Вот еще один верный признак того, что Степан отныне — взрослый человек, мужчина. Будь он ребенком — разозлился бы за маму за то, что она пытается контролировать каждый его шаг. А так — лишь рассмеялся и ощутил прилив ласкового, теплого чувства к маме. Как будто ребенком отныне была она.
— Точно, утащила мой рюкзак… Думала — без барахла я из дому не уеду, — засмеялся Степан. Он представил себе, как хрупкая, изящная Алина Станиславовна несет на плече круглый, туго набитый рюкзак… Куда она потащила его? Неужели к себе на службу? С мамы станется. Такси, наверное, пришлось взять.
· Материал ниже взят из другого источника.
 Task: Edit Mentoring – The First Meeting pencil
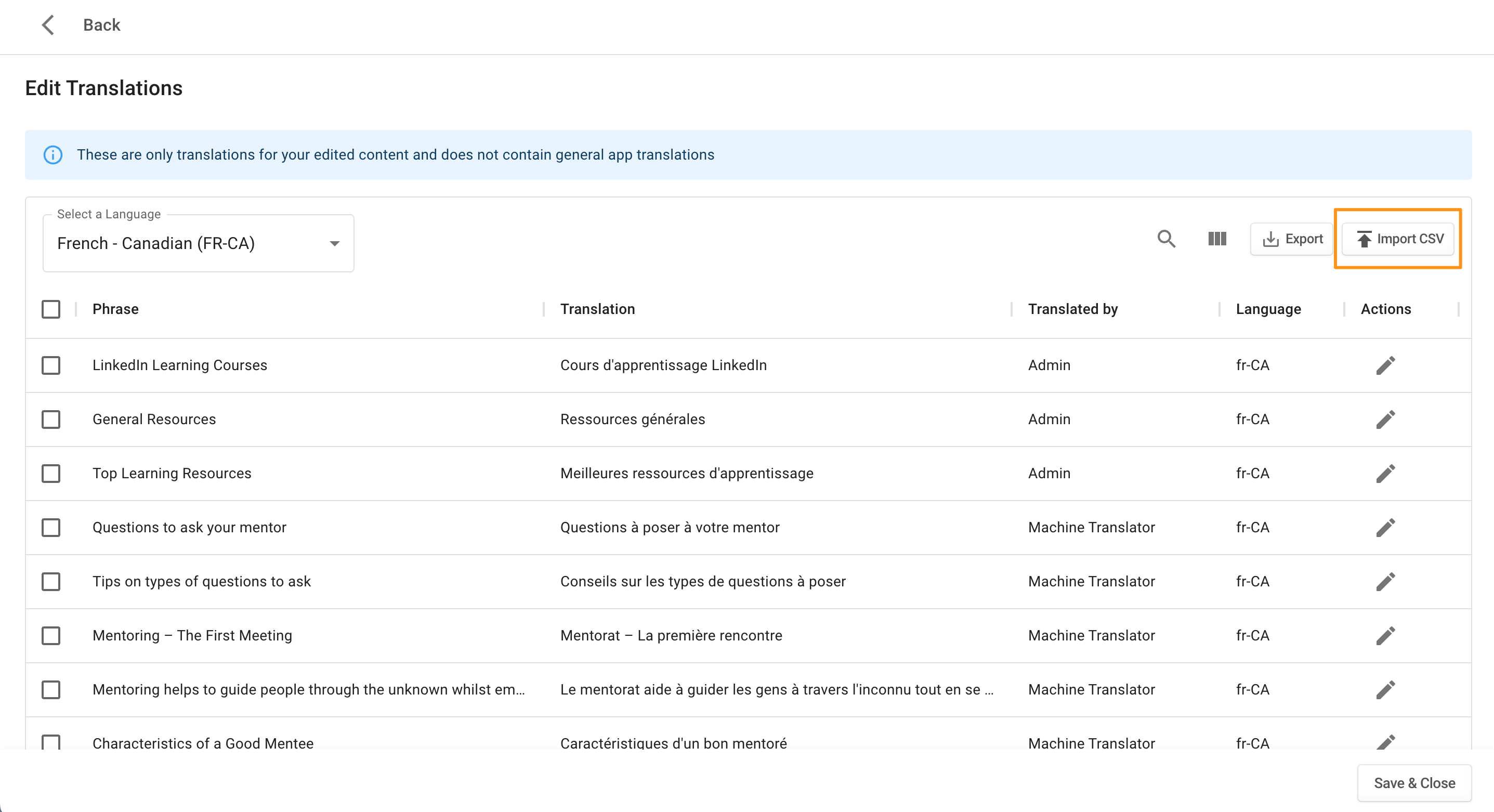1385,636
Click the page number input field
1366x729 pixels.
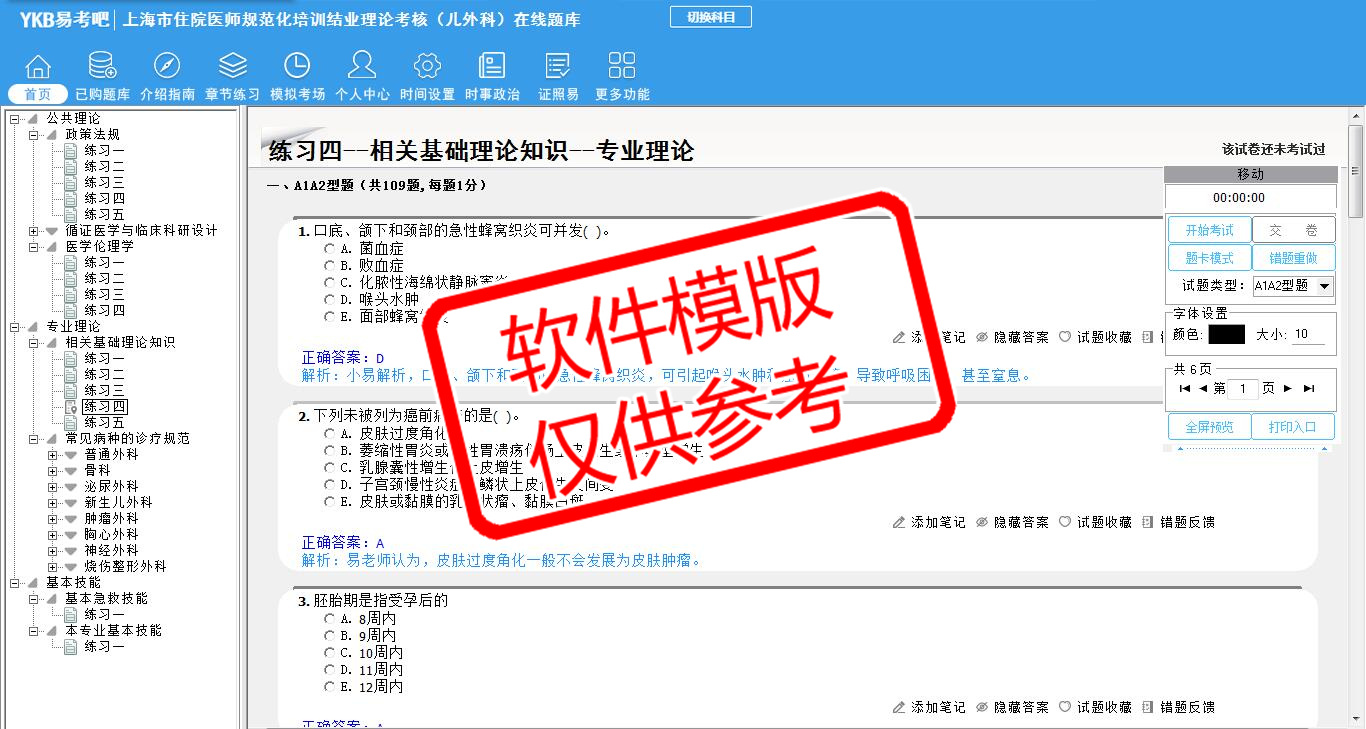click(1242, 389)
Степан вытащил из кладовки старую хозяйственную сумку. Бросил в нее пару резиновых сапог, теплый свитер, шерстяные носки. Жестяной кружки в доме не оказалось, пришлось взять фарфоровую.
«Дорогая мамочка, — написал Степан на листке, вырванном из календаря, — ты у меня самая любимая. И хорошая. Не думай, что я не ценю. Ты всегда была права. Но теперь я хочу ошибаться. Сам. Не бойся, со мной ничего плохого не случится. Когда приеду на место, дам знать телеграммой».
Вместо подписи он нарисовал смешного пса с квадратной мордой.
И с легкой душой вышел из дома.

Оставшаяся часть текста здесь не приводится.